Нынешнее плачевное положение российской науки проистекает из недостатка финансирования, диктата чиновников, создавшейся в стране атмосферы несвободы и острой нехватки научных кадров. Все талантливые ученые, которые хотели и могли уехать за границу, давно уже уехали. Талантливая молодежь, обладавшая научными способностями и даже пытавшаяся начать научную карьеру, ушла либо в бизнес, либо на государственную службу, где доходы несопоставимо выше, чем у тех научных работников, которые не занимают административных должностей. Вот и результаты соответствующие.
Я могу судить по положению в сфере близкой мне исторической науки. Не только в области российской истории XX века, насквозь политизированной и широко используемой властью в пропагандистских целях, с очень ограниченным доступом исследователей к архивам, практически нет реальных научных достижений на уровне новых убедительных концептуальных работ. Даже если брать значительно менее политизированную историю XVIII и XIX веков или Средневековья, где у исследователей есть свободный доступ к архивам и руки как будто развязаны, с момента распада СССР каких-либо значимых результатов достигнуто не было. Зато появилось множество антинаучных работ о происхождении варягов Рюрика от западных славян, да масса публицистической макулатуры, прославляющей величие Московского государства и Российской империи, без какой-либо критики источников (докторская диссертация Владимира Мединского – тому наглядный пример).

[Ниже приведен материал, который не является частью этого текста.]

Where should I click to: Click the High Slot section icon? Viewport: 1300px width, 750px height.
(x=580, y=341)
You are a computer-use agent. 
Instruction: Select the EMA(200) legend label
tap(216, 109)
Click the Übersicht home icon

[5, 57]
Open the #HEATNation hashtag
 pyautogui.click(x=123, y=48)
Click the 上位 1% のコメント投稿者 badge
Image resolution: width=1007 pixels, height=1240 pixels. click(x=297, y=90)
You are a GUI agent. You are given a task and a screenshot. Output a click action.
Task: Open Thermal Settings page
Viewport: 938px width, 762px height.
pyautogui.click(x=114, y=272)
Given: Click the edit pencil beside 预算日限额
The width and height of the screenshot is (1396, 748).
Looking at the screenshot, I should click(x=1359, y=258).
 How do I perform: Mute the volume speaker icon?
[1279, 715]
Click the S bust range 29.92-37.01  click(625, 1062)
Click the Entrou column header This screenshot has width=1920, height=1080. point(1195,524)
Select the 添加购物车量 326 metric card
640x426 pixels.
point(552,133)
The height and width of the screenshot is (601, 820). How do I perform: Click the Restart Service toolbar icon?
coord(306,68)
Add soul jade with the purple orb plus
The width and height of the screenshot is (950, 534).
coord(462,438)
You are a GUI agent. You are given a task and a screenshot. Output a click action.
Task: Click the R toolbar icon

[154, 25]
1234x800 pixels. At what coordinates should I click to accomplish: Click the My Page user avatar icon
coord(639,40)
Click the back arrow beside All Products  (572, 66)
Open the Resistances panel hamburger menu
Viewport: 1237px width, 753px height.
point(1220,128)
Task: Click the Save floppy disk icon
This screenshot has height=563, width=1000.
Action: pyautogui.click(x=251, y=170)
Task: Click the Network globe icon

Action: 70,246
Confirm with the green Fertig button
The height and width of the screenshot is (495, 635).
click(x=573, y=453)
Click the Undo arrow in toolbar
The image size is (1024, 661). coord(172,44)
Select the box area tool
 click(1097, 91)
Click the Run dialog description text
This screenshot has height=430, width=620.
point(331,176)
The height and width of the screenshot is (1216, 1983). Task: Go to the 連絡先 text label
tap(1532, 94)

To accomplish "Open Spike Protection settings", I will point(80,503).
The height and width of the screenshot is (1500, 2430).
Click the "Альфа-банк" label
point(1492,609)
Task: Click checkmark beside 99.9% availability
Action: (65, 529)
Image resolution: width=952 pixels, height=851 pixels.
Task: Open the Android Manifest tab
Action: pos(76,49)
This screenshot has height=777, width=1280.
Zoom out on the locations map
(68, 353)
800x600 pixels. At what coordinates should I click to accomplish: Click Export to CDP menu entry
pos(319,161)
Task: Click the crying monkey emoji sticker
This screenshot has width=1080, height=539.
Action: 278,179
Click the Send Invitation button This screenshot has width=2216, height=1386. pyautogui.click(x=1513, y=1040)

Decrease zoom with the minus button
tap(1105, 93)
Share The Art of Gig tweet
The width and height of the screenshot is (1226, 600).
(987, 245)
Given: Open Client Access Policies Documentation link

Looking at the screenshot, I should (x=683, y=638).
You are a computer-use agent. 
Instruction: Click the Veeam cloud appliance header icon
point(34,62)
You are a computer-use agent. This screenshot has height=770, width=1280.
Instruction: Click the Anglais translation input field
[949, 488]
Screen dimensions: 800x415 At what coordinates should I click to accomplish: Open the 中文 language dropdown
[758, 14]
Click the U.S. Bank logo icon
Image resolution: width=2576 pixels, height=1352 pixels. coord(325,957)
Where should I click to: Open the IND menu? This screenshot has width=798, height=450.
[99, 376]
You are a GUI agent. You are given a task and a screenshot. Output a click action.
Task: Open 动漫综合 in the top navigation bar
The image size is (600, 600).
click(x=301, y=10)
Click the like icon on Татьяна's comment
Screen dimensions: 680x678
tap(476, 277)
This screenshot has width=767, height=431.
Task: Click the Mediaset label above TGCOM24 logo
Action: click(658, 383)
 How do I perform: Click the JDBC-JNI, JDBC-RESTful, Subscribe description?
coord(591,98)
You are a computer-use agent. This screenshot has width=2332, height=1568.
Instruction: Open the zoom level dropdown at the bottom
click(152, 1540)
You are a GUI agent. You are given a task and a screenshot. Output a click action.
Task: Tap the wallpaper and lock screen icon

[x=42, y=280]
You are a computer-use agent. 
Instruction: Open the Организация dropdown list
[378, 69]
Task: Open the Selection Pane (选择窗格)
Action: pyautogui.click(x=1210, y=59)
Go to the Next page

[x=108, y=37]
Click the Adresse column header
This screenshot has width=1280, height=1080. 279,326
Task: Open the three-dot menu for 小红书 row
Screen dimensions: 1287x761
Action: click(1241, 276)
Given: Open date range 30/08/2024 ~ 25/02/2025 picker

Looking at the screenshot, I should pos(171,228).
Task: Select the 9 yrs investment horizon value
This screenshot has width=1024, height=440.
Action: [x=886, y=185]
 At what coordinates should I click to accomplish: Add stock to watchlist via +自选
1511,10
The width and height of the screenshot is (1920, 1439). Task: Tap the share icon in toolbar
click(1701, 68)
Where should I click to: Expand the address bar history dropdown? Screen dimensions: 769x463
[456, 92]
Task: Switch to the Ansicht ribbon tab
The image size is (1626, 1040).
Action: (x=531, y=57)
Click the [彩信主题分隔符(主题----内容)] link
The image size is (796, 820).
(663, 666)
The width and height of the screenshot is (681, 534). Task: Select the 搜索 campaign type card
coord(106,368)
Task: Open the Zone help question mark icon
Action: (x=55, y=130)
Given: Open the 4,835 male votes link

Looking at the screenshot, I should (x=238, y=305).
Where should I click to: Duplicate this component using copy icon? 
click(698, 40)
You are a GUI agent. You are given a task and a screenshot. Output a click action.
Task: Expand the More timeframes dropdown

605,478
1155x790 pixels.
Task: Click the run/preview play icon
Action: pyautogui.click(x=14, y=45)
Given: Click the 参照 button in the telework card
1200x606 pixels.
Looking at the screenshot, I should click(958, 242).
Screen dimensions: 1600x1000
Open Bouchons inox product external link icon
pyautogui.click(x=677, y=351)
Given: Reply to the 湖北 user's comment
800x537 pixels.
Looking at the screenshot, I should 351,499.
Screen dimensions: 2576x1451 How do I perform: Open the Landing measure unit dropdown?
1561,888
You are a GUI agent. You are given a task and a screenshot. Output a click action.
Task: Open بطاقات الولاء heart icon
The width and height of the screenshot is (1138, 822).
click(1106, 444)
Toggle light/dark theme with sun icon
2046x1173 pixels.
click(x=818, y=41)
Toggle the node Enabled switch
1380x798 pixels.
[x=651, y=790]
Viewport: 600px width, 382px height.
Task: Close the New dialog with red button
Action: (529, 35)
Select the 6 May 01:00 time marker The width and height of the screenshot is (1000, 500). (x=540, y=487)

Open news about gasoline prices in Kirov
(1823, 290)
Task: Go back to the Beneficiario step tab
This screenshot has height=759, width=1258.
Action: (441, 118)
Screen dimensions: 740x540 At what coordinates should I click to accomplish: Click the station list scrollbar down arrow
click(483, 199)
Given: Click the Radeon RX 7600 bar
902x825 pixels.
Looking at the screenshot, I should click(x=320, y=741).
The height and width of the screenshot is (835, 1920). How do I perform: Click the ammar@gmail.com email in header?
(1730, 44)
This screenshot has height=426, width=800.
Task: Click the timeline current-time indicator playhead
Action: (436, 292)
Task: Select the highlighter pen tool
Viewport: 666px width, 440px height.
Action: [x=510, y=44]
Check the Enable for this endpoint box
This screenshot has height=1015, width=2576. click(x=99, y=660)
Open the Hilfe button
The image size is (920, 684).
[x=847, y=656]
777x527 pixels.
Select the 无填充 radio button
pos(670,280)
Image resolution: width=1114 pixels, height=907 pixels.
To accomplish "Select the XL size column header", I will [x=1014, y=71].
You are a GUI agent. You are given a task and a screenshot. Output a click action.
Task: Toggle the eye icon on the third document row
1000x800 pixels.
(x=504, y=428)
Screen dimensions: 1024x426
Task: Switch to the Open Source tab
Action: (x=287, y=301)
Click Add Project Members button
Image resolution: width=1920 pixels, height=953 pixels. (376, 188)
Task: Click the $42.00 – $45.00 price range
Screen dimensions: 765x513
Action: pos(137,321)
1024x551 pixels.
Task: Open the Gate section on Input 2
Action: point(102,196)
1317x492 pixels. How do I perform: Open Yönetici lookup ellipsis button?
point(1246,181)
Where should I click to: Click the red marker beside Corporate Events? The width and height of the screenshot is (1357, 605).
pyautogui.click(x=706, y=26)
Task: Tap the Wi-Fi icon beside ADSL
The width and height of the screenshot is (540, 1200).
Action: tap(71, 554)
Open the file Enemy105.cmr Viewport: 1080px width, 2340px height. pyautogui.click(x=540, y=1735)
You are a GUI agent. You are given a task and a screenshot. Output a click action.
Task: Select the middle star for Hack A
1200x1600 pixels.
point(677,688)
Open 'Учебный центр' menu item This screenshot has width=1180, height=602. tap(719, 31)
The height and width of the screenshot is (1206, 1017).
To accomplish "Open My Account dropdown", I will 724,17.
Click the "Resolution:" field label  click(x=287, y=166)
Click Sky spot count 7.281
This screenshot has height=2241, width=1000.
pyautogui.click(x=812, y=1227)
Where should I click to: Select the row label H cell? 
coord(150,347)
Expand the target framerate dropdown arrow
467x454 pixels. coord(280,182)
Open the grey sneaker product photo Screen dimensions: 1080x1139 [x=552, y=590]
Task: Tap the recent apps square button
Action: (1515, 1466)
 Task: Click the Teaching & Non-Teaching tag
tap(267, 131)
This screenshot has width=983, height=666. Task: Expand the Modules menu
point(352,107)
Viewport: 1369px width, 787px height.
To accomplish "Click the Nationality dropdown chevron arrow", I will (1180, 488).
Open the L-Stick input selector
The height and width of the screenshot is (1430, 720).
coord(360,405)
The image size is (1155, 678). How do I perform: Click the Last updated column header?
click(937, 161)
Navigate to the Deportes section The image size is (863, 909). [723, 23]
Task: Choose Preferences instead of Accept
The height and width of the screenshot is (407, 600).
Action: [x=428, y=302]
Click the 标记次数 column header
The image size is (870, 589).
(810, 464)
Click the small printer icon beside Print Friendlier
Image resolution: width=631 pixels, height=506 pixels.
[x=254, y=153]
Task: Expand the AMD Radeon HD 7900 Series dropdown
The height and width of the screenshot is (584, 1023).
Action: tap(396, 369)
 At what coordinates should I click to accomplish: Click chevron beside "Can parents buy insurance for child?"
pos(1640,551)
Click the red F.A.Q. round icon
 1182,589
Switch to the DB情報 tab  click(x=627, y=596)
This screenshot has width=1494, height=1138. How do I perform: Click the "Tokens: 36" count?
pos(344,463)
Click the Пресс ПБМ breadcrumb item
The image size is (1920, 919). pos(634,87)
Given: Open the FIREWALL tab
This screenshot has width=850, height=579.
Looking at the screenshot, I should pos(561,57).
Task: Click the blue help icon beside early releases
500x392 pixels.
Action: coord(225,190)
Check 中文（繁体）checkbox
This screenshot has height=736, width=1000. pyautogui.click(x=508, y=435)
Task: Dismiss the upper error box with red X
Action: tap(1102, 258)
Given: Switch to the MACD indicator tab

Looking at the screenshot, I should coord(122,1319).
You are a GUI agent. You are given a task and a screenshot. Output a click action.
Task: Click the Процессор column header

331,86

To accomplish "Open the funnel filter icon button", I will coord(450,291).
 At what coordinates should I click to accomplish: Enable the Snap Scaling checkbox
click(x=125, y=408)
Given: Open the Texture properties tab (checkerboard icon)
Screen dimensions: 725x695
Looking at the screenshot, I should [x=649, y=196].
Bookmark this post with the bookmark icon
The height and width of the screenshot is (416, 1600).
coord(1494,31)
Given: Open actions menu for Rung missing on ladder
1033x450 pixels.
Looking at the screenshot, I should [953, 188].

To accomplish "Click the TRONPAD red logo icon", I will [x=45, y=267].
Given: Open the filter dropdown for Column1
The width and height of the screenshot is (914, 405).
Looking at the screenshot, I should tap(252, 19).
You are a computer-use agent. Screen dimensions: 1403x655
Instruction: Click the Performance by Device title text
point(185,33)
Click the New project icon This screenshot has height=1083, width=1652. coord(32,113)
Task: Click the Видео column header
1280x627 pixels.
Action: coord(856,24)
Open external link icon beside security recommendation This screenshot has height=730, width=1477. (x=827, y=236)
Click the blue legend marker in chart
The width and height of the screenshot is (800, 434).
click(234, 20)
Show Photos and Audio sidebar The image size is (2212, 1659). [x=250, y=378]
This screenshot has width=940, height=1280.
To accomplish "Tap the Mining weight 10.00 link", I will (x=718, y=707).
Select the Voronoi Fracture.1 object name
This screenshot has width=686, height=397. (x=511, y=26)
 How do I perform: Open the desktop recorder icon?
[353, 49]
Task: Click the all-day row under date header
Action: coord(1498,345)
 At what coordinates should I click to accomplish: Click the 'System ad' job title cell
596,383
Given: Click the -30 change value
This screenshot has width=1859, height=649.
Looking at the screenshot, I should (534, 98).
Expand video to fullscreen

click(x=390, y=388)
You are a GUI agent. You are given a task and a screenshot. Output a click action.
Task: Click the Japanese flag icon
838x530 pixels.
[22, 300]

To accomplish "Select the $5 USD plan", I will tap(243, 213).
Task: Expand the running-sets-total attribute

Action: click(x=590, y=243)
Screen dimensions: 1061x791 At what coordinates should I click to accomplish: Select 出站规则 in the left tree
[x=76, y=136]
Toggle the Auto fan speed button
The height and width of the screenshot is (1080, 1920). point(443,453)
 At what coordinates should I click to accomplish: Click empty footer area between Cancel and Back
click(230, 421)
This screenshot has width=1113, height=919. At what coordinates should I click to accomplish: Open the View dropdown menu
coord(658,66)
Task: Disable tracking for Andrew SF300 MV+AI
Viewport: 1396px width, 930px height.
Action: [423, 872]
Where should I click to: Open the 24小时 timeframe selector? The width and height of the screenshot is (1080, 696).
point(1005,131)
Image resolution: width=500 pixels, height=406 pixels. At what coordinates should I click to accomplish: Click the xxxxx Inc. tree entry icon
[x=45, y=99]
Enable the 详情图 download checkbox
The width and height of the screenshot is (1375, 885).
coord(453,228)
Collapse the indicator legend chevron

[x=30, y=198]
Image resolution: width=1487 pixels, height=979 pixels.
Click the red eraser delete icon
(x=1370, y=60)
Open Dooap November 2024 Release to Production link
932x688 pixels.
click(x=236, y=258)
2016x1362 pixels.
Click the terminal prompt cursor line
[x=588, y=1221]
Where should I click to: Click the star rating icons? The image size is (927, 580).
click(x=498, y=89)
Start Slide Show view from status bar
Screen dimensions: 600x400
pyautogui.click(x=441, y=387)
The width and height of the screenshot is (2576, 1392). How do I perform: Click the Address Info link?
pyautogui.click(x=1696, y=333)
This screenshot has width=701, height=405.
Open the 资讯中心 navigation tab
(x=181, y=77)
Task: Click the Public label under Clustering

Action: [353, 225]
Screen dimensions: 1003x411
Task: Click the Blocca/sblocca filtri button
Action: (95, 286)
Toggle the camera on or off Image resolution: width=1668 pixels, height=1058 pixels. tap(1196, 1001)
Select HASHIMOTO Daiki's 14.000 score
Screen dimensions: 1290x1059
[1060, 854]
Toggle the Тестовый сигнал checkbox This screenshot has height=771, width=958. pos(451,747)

Даже в случае смены политического режима, на то, чтобы российская наука восстановила свои позиции (в естественных науках – на уровне 70-х годов прошлого века, а в гуманитарных – на уровне эпохи перестройки и гласности и первых лет после распада СССР) потребуется значительное время и, как минимум, смена одного научного поколения. На мой взгляд, оптимальным для развития российской науки было бы упразднение ФАНО и Высшей аттестационной комиссии и сохранение РАН только в качестве «клуба экспертов». При этом научная инфраструктура и средства для развития науки должны быть переданы университетам, которые должны также получить право самостоятельно присуждать научные степени. Таким образом, нынешняя германская модель организации науки в России будет заменена на англо-саксонскую. Разумеется, такая перестройка потребует много времени, поскольку исторически наиболее опытные научные кадры и инфраструктура в России всегда концентрировались в академических институтах, но иного пути преодоления пагубного влияния бюрократии на науку просто нет.